Dogs are incredibly multitalented. Not only can they be trained to find drugs, bombs, and bodies, but certain breeds can also sniff out malaria, bed bugs and other destructive pests, and even art smugglers. (They also make great cuddlers and therapy pets.)

Now, as Food & Wine reports, dogs in Chile are being taught how to identify tainted wine through a program called the Natinga Project. Wine barrel maker TN Coopers has trained five Labrador retrievers to detect natural compounds like trichloroanisole (TCA) and tribromoanisole (TBA). While these chemicals aren't harmful, they can cause “cork taint,” which leaves behind a musty aroma and diminishes the flavor of the wine.

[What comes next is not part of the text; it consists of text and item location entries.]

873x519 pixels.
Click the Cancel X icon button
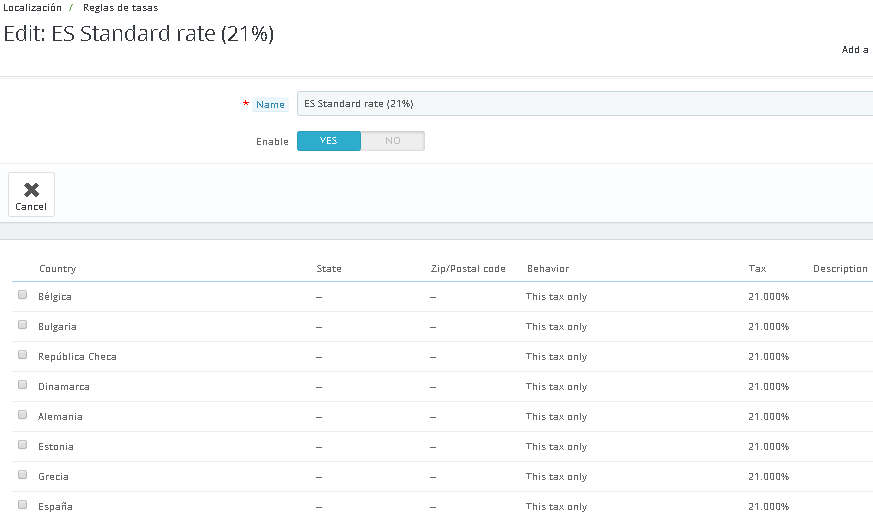[31, 194]
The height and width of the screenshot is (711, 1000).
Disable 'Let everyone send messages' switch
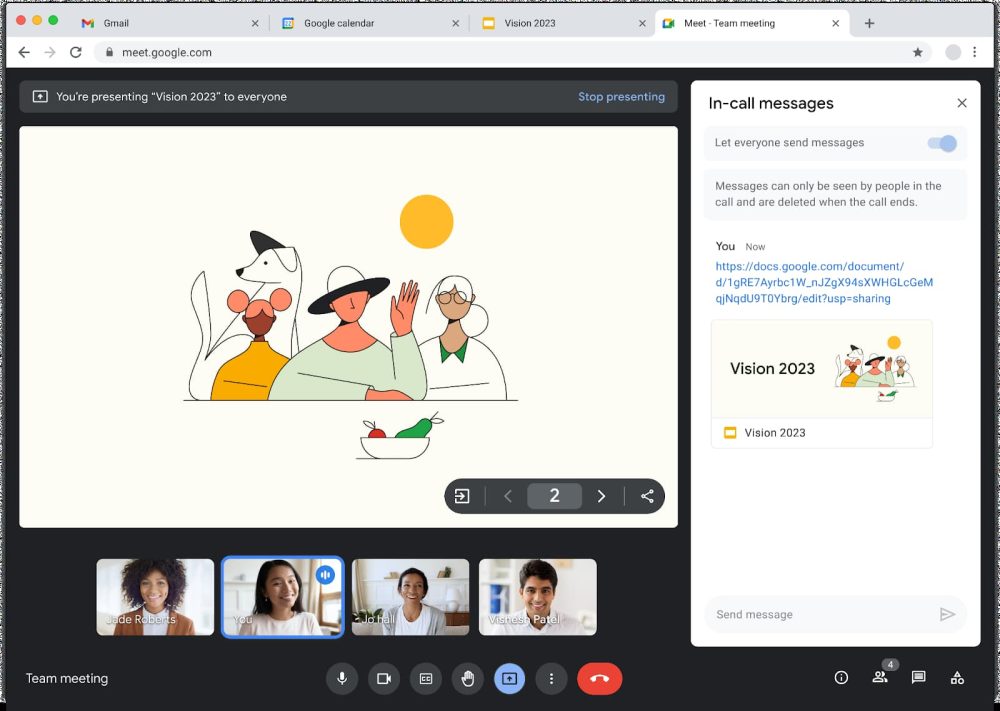pyautogui.click(x=942, y=143)

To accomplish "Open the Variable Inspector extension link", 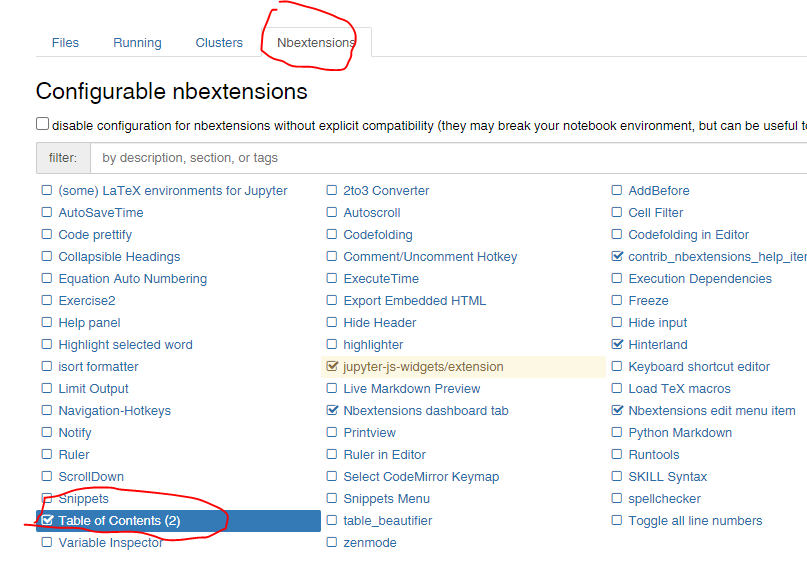I will [x=111, y=542].
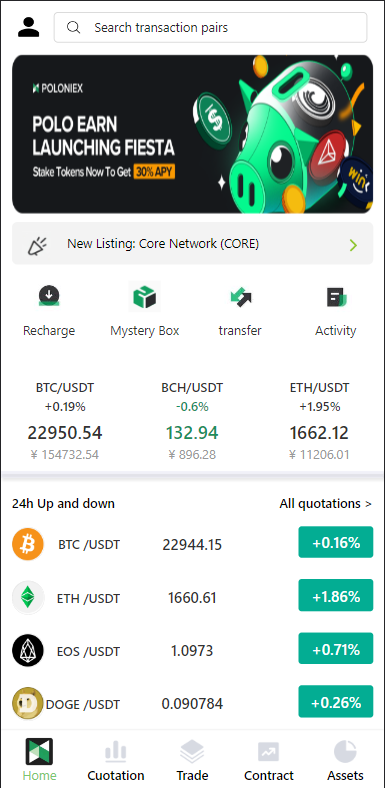This screenshot has height=788, width=385.
Task: Click the ETH +1.86% change button
Action: (x=336, y=596)
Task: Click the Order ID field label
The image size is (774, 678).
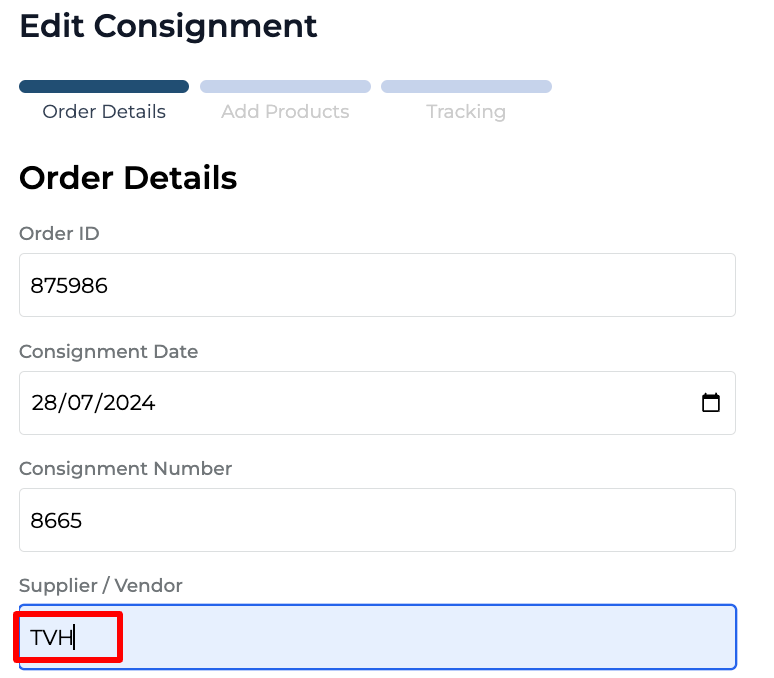Action: click(x=59, y=234)
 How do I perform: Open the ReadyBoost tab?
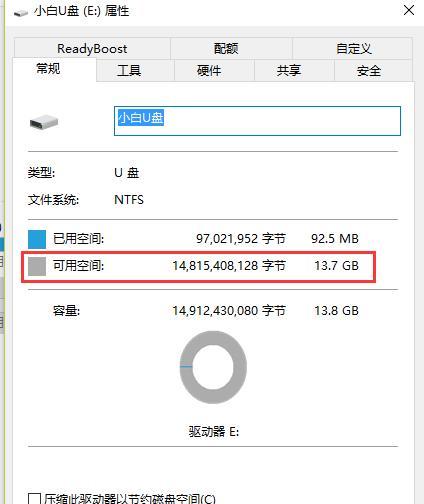tap(92, 49)
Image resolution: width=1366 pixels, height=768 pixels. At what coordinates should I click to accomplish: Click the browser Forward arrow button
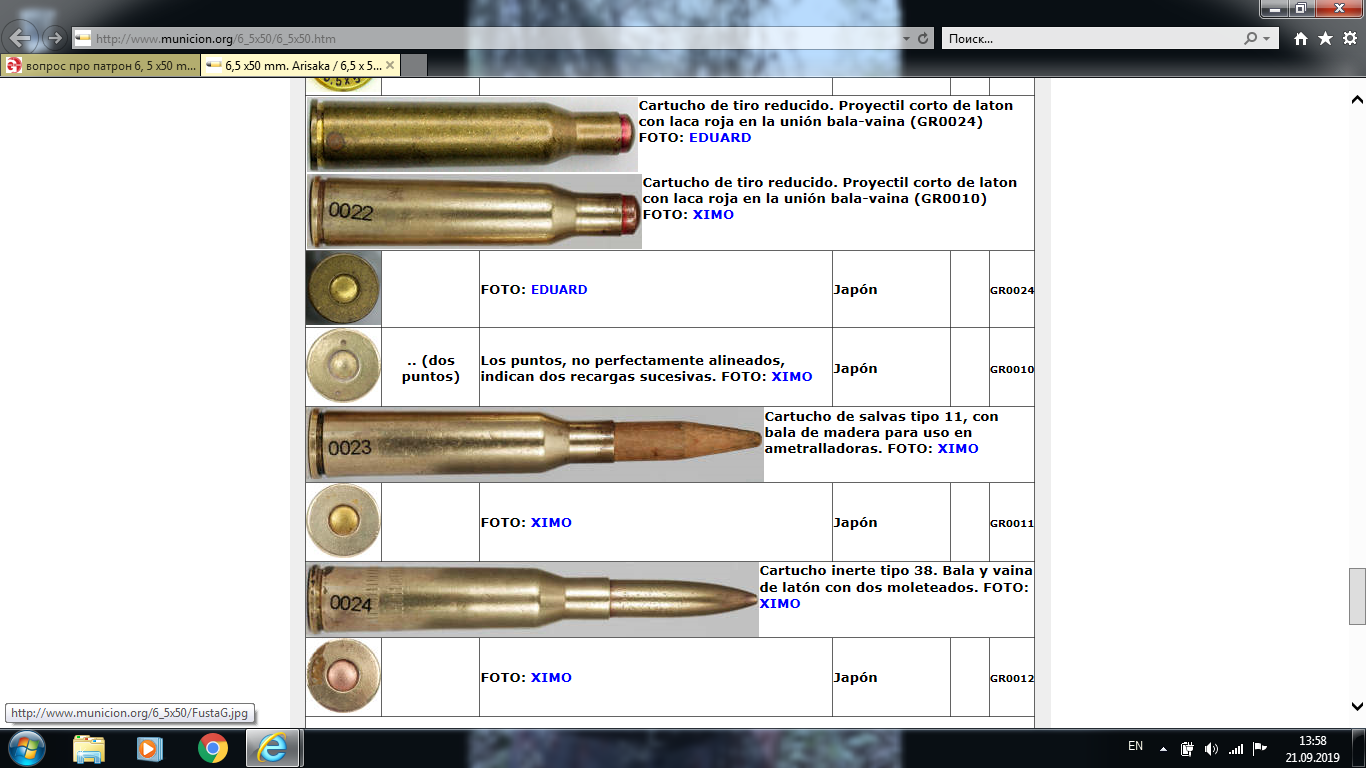[54, 39]
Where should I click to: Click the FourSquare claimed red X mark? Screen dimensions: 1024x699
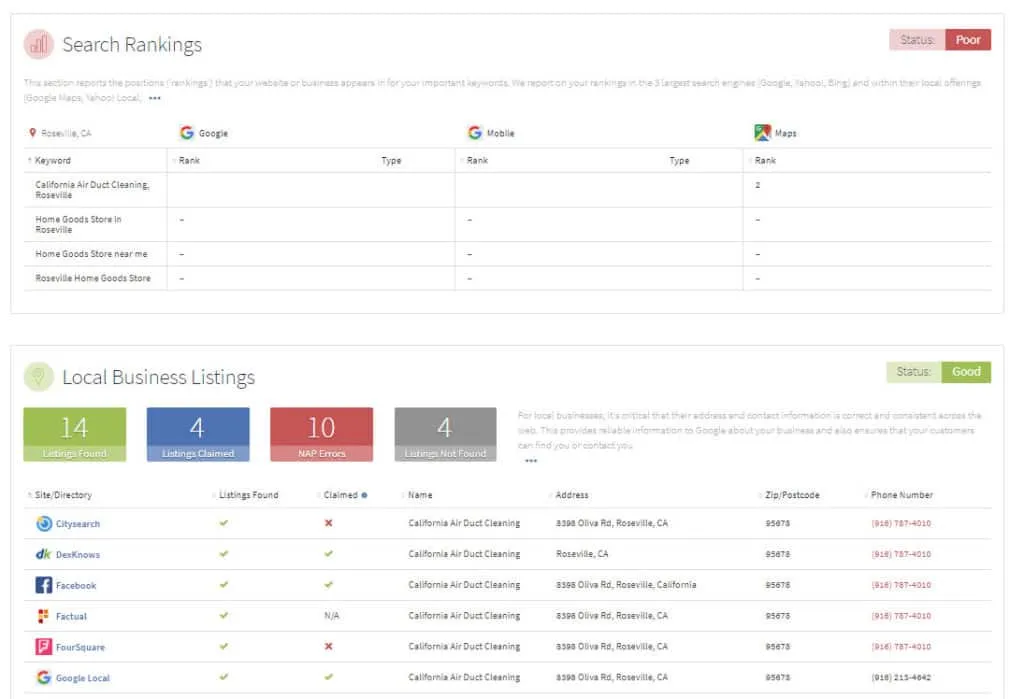(328, 647)
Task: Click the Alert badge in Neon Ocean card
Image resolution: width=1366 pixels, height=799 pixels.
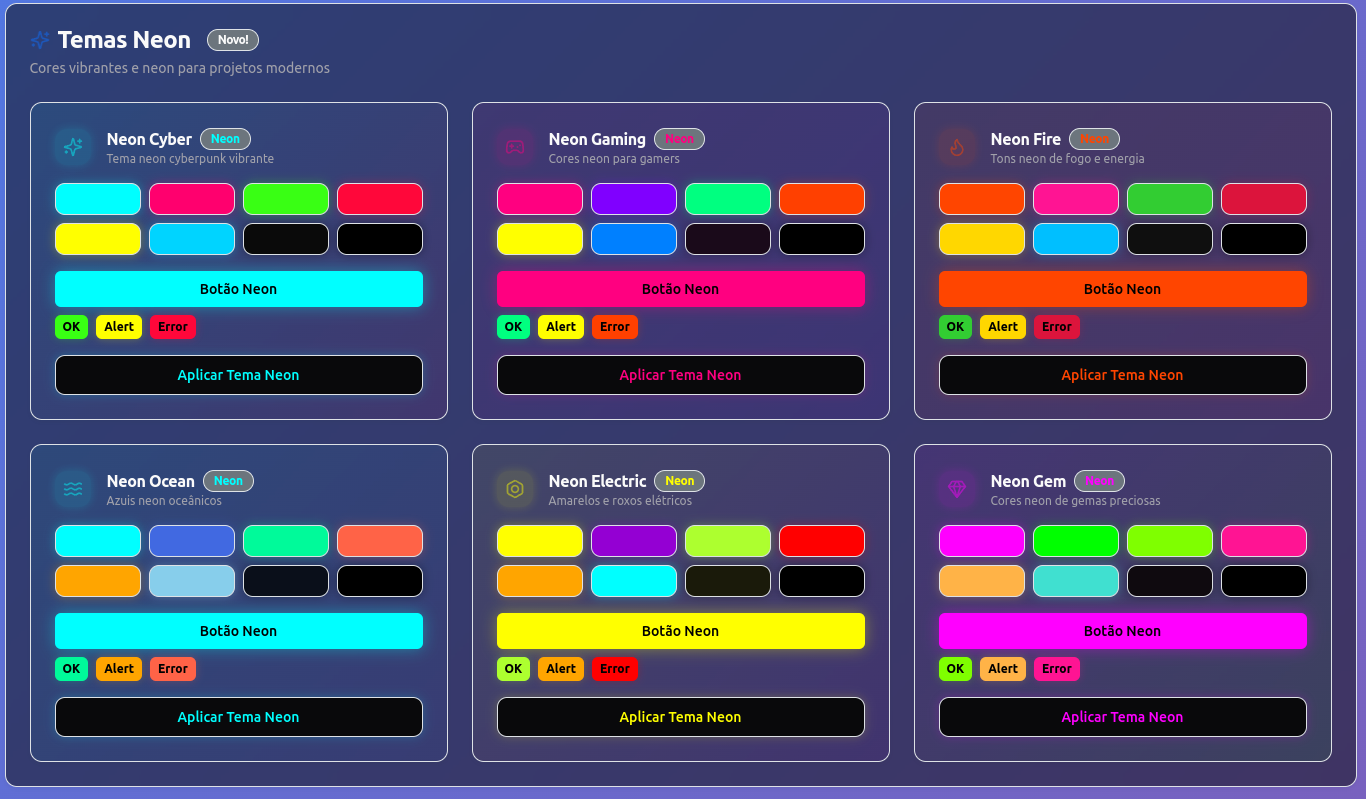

Without the aid of a canine nose, these compounds have proven difficult to track down—even with advanced technology. Through the Natinga Project, the dogs can be “rented” out to other wineries that stand to benefit from the service of these very good boys.

At one winery that was experiencing problems with the quality of its product, a dog was able to detect traces of TCA contamination on a hose. However, when the problem persisted, the dogs were brought back once again. As it turned out, the dog was pointing to a small rubber ring attached to the hose, not the hose itself.

"The interesting thing is that the dogs were not wrong; it was a human mistake in terms of interpreting what the dog was trying to say," Guillermo Calderón, the marketing manager at TN Coopers, told Wine Spectator. “Their sense of smell is extremely reliable and rarely ever misses.”

News of the project has spread as far as California, and plans are in the works to someday bring the dogs to the U.S. To that effect, Calderón says, "I can say for now that we are training a new generation of puppies that will be able to carry on with this initiative for many years to come."